We are so lucky to live in a world where a quick prick in the arm can literally save a life.  If you are planning to be around a baby this year, schedule a time to get immunized against pertussis and flu.  I promise the new parents will thank you!

Happy Trails To You…

…until we meet again.  It is with a heavy heart that I post this, my last “official” blog with the Immunization Partnership.  It’s been almost 2 years since I began working with TIP and what a journey it has been.  When I first began, I was a mother of two who believed in vaccination.  I felt it was important, but looking back I had no idea the real impact that vaccines have on our world.  Two weeks after beginning work on this blog my daughter was hospitalized for 4 days in the Pediatric Intensive Care Unit for what turned out to be rotavirus.  Subsequently, we learned that she had mistakenly not received vaccination against this vaccine-preventable disease.  From that point on it all became very real for me.  Vaccines were not just a recommendation.  They were necessary.

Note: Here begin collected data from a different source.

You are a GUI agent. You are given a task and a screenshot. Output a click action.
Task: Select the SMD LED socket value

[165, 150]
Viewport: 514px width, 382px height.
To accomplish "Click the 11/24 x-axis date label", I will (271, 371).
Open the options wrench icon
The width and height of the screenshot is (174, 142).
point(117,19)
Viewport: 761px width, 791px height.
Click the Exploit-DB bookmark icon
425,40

I have had the opportunity to meet with award winning authors, brilliant physicians, and respected politicians who have made a huge impact and dedicated themselves to spreading the message that vaccines save lives.  My heart has broken as I have spoken with parents who undoubtedly have weathered life’s most horrific storm through the loss or injury of a child all due to a vaccine-preventable disease.  I am honored to have worked with these individuals and am truly inspired by their ability to push through their own personal tragedies and use their experiences to save countless families from traveling the same path.  To each of you I say a special “Thank You.”

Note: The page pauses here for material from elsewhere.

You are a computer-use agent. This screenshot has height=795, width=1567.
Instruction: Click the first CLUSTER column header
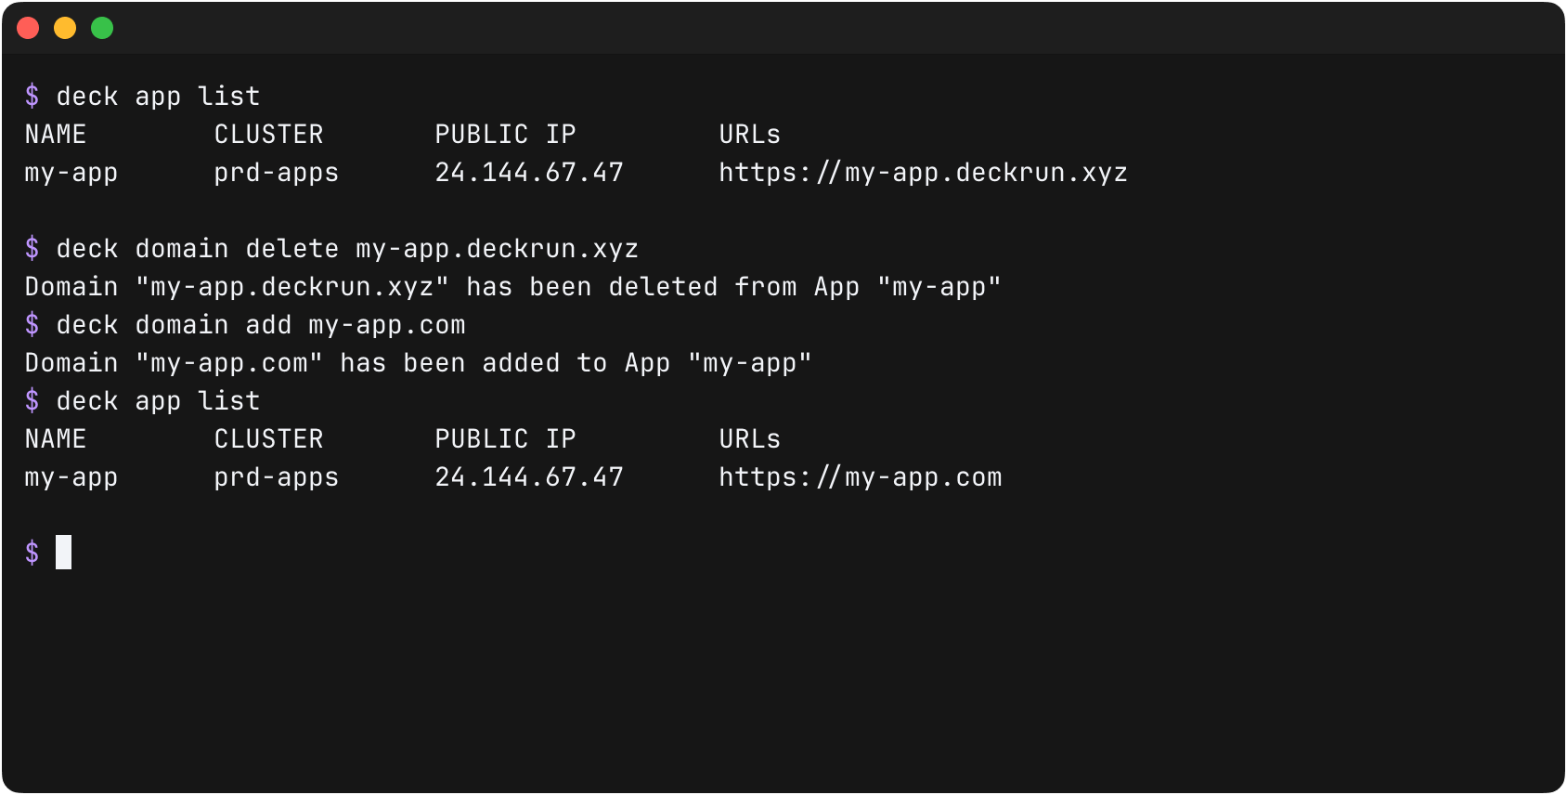(x=268, y=135)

thank-you-note11I must also express my gratitude to the amazing group of women who work at TIP.  Your selfless work has impacted more lives than you will ever know.  You have prevented illness and saved lives.  Your commitment to protect communities and your mission to “eradicate vaccine-preventable diseases by educating the community, advocating evidence-based public policy and promoting immunization best practices” is commendable to say the least.  No words can describe how grateful I am to have had this opportunity to work with each of you.  You allowed me to use my mind and my passion for writing for an important cause.  Just as significant, I have made friendships that I value and cherish.  “Thank you” simply does not express my appreciation, but for a lack of better words… Thank You.  Each of you.

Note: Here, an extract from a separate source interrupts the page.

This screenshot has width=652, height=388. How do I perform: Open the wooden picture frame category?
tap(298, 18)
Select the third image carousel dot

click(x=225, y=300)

What began as something I thought was important has become a true life passion not only for me but for my family as well.  Our eyes have been opened to the truth and that truth is that vaccines are vital to the health and well-being of our families, our communities, our nation, and our world.  While my journey to further educate myself and others about the importance of immunizations will not end, my documentation of it does.  With that I would like to welcome TIPs newest mommy-blogger, my personal friend, Courtney Dozier.  You have an amazing story to tell and I cannot wait to watch your journey unfold.

I am happy to say that my husband and I will continue to be involved with this amazing organization and do our part to encourage people to protect themselves and their families.  We look forward to seeing many of you in the near future.  And always remember to prevent what’s preventable.